1)Parallel talk was a big boon. The day I started to talk for both Arnav and me, I saw a change in his behaviour. He now realised that mom understood what he wanted. For eg , Mom : “Arnav colour this page" .
Mother on behalf of child says. Arnav :”I don't want to do it".
Mom: Just this one page , then you can take a break". The child complies. After talking back and forth for Arnav , things got much easier.
2) Informing Arnav before hand-
Suppose you are made to dress up and escorted to sit in a car , will you not shout “Where are you taking me?”.
This is the mistake, we do to a non- verbal Autistic child. Just because they don't speak ,it doesn't means they have nothing to say.
Deepa always said , treat your child like any normal kid of that age. Henceforth, I made a point to prepare him beforehand.
For a hair cutting event , I would enact the whole process at home. The wrap, spray of water, sniping of scissors and so on. I showed him pictures of a relative whom we were to visit and tell him what he could do there. Always carried some books or a puzzle. Deepa always emphasised that talking to the child is a must.
Deepa put forth the point that, speech is a mode of communication. The steps involved were,
2. Eye contact
5. Lastly Speech.
First few months goes in preparing the base. Once you achieve compliance, the child is willing to learn new things.
Deepa has this quality to hammer the nail on the head. She is always spot on in understanding the child's capabilities. The very 1st year, she told us that Arnav will find it difficult to follow mainstream school.
I have to admit, accepting this was difficult. I did try academic in a special school Arnav was always good in memorizing stuff, but the practical implications was just not there. For e.g. He knows that the opposite of pull is push, but enacting pull and push was not achieved.
In the process precious time is wasted . When Arnav was 10 years, I realised , he had scattered development and again had to start from scratch.

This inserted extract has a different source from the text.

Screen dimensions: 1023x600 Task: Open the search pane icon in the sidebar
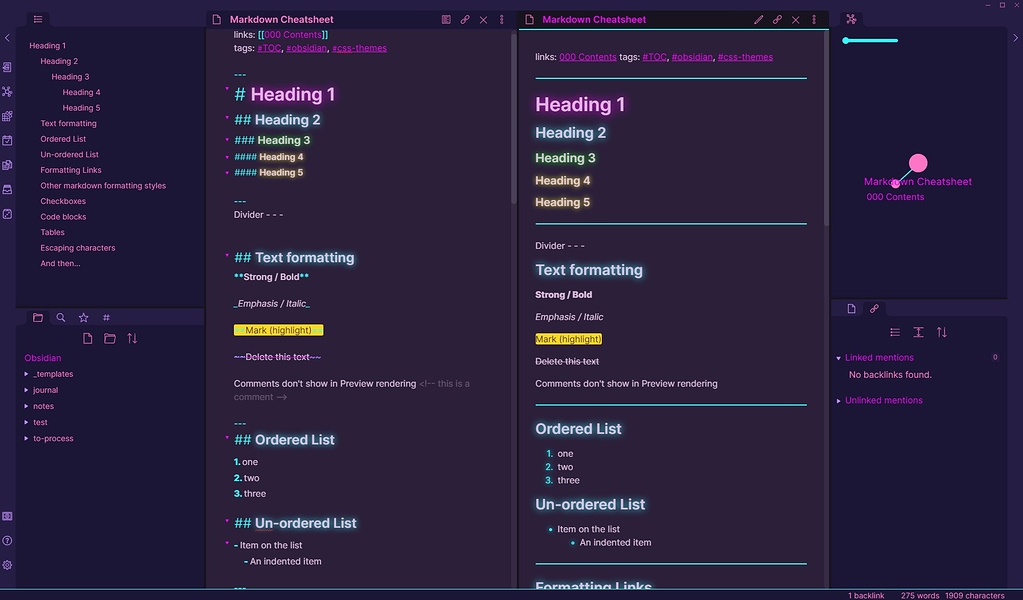coord(60,317)
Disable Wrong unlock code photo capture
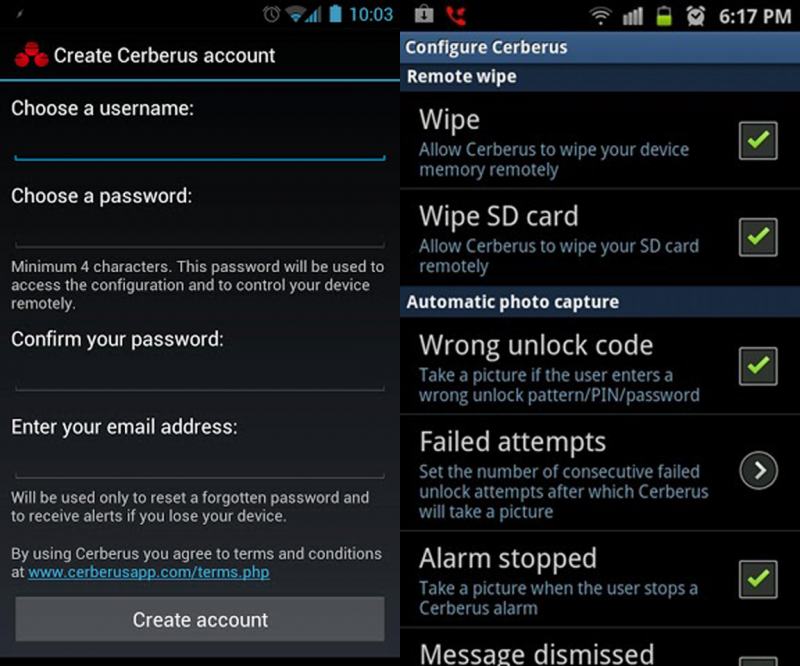The height and width of the screenshot is (666, 800). coord(758,366)
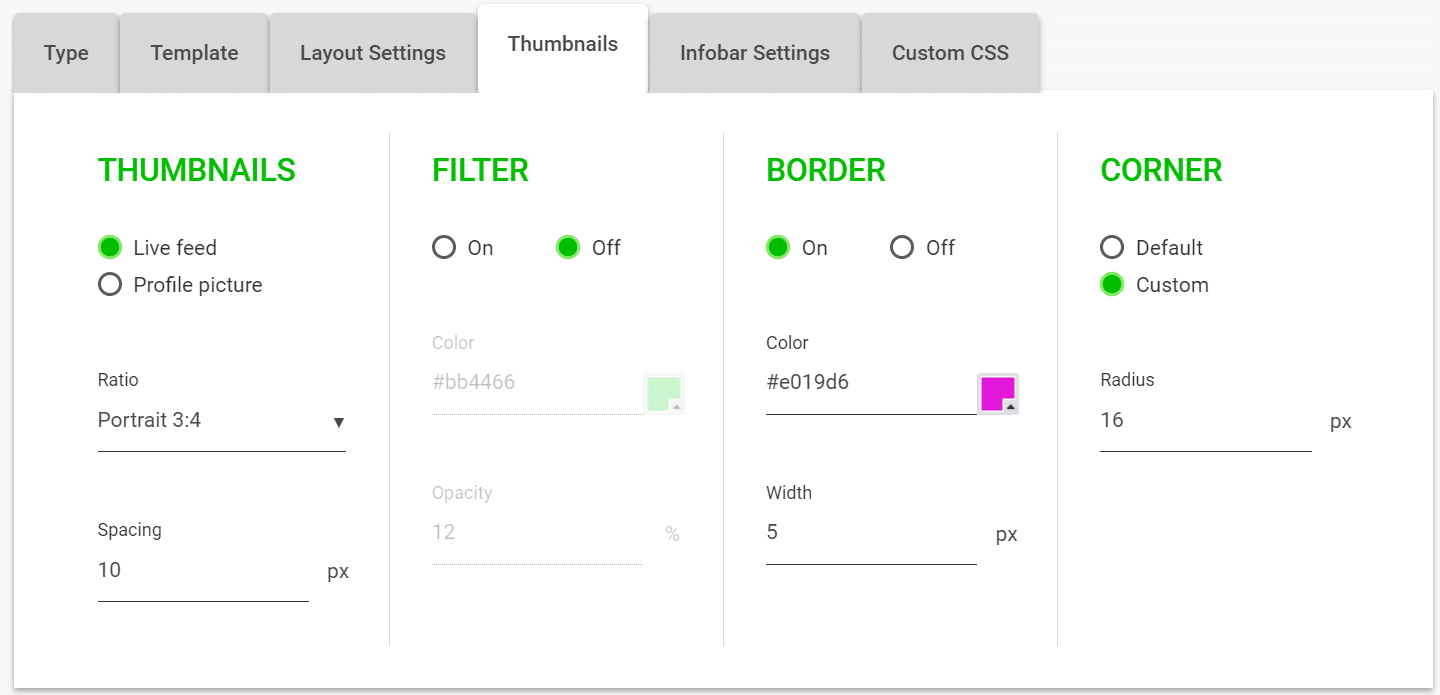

The most important point, Deepa kept telling mothers was, be a mother to your child and not therapists. In a short time to gain maximum results mothers forget to enjoy their children. She kept saying engage your child in play, sing with them dance with them, that's the motivation and assurance your child needs.
Deepa’s in-depth knowledge on Autism is par excellence. She had introduced Arnav to the spell chart. It was a big surprise to see Arnav spell big words. Arnav picked up words from books, he was not taught words. These words were then incorporated in the communication book.
I remember one such episode. It was after a year of joining DEALL and Arnav's crying had reduced but for some reason the meltdowns started to increase again.
One day just before feeding him I had to attend an international call. I had to cut short the conversation because of Arnav’s profuse crying. In the communication book I asked Arnav to point the body part that was paining, but he choose the last option which read as” none of these”. I then showed him basic needs page and he pointed out food. Those days Arnav was under medication and the side effect was increased hunger. I then altered the frequency of his meals and solved the problem of his crying.
The 1st formidable years that Arnav spent under Deepa's guidance are incomparable . If I understand my son today it is because of her.
Today Arnav goes to a vocational centre and learns a host of things that interest him. I have accepted the fact that Arnav will achieve things at his own pace and capabilities. My goal for Arnav is independence and happiness, that's what Deepa asked us to focus on 15 years back.
A footnote :
Someone read the previous story I had shared and remarked that it was a lot we were asking of families. Was it possible to devote the kind of time and energy that mothers of children with Autism end up giving? With Autism, unlike many other conditions; there is no other choice. Autism is one condition that deteriorates rapidly if not managed well in the early years. Intensive work in the early years definitely translates to a better quality of life all around. The picture otherwise can be extremely grim especially in severe cases. The good news is that with the right help in the right intensity, at the right time; gains are exponential.